C’est d’autant plus important que nous avons appri que certains enfants n’ont pas de téléphone ou d’ordinateur à la maison, et doivent faire leur travail sur le portable de leur parents. J’appelle donc régulièrement les maman pour savoir qui rencontre des difficultés, et pourquoi. Finalement, je dois dire que nous avons pris le rythme !
Et vous tenez le coup, après cinq semaines de confinement ?
Oui, je dois dire nous avons pris le rythme, finalement ! Je reçois même des appels de maman d’élèves qui me disent qu’elles sont très contentes, parce que ce confinement leur donne l’occasion de travailler les cours avec leur enfants et d’apprendre avec eux une nouvelle langue, par exemple. il y a quelques jours, une maman m’a ainsi raconté qu’avant le confinement, elle n’avait aucune idée de ce que son fils étudiait en cours.
Aujourd’hui, non seulement elle suit beaucoup mieux sa scolarité, mais elle apprend le français, avec les vidéos et cours que j’envoie. C’est quelque chose de très intéressant pour les parents, ils sont de nouveau capable d’aider leurs enfants. Ils ont vraiment le temps d’être avec eux, et apprennent aussi à mieux les connaître.
Comment envisagez-vous la reprise des cours ?

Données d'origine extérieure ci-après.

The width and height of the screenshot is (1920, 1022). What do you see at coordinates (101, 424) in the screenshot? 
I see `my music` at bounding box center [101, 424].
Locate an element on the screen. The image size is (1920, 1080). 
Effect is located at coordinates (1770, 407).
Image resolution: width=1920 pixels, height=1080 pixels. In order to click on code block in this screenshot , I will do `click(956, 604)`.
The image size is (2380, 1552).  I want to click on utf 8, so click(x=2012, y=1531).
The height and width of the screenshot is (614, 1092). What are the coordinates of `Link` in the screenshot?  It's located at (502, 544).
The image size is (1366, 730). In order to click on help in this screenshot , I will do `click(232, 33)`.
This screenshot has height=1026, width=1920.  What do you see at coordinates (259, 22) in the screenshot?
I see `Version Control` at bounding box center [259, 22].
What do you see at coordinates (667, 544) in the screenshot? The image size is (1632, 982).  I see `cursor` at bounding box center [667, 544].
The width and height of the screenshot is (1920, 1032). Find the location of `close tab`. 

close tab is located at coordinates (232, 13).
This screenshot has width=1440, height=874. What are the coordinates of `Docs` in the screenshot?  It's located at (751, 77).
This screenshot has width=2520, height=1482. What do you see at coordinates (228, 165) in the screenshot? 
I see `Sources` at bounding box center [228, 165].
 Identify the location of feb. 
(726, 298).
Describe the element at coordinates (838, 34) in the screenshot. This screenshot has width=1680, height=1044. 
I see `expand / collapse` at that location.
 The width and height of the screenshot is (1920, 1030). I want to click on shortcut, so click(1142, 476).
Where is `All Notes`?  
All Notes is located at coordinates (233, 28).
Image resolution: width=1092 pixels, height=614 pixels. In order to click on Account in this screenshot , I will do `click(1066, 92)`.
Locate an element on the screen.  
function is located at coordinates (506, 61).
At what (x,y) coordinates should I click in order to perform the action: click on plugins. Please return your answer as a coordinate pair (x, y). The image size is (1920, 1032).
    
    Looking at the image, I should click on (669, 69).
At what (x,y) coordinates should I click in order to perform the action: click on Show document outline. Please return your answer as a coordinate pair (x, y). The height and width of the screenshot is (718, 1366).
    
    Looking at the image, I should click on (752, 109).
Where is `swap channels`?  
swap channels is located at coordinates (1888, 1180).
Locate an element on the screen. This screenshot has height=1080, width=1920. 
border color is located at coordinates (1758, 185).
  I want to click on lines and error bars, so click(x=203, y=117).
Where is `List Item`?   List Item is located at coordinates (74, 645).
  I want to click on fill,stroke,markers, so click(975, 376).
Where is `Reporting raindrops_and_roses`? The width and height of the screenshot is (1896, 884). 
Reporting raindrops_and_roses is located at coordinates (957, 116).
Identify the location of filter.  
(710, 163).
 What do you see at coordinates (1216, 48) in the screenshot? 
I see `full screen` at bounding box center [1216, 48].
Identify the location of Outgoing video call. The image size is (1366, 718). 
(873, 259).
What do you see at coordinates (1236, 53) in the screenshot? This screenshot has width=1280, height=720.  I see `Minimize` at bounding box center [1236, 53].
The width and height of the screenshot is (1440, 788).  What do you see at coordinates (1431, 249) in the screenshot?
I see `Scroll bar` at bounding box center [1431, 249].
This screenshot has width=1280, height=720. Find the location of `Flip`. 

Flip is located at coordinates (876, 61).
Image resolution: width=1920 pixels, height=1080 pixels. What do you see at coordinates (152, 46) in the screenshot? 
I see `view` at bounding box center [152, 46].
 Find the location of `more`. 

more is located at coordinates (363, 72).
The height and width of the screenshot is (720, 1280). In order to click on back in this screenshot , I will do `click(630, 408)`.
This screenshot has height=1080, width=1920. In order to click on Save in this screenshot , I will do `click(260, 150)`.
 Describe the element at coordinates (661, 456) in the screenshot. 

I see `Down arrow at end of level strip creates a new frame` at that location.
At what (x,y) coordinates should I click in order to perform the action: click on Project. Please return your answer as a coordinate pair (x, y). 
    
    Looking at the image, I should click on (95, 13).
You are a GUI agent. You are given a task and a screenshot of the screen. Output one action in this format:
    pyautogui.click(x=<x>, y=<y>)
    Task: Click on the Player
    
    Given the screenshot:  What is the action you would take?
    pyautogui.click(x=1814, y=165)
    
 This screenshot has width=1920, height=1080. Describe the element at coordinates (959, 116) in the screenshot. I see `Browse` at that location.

En réalité ce n’est pas clair, nous ne savons rien à ce sujet. La directrice, Soeur Frida Nasser, nous transmet les informations envoyées au compte-goutte par le gouvernement, mais nous ne savons pas ce qui va se passer dans deux semaines, par exemple. En tant que professeurs, nous entrons dans la phase où nous devons rendre compte de tout ce que nous avons observé ces dernières semaines : comment nous évaluons les élèves, comment ils réagissent à ce nouveau rythme via internet, etc.
A vrai dire, nous pouvons rester encore un mois confinés, ou même davantage, nous continuerons nos cours sans trop de difficultés. Nous allons même surement finir l’année comme ça. Et je n’y vois pas vraiment de problème, dans la mesure où nos élèves suivent bien.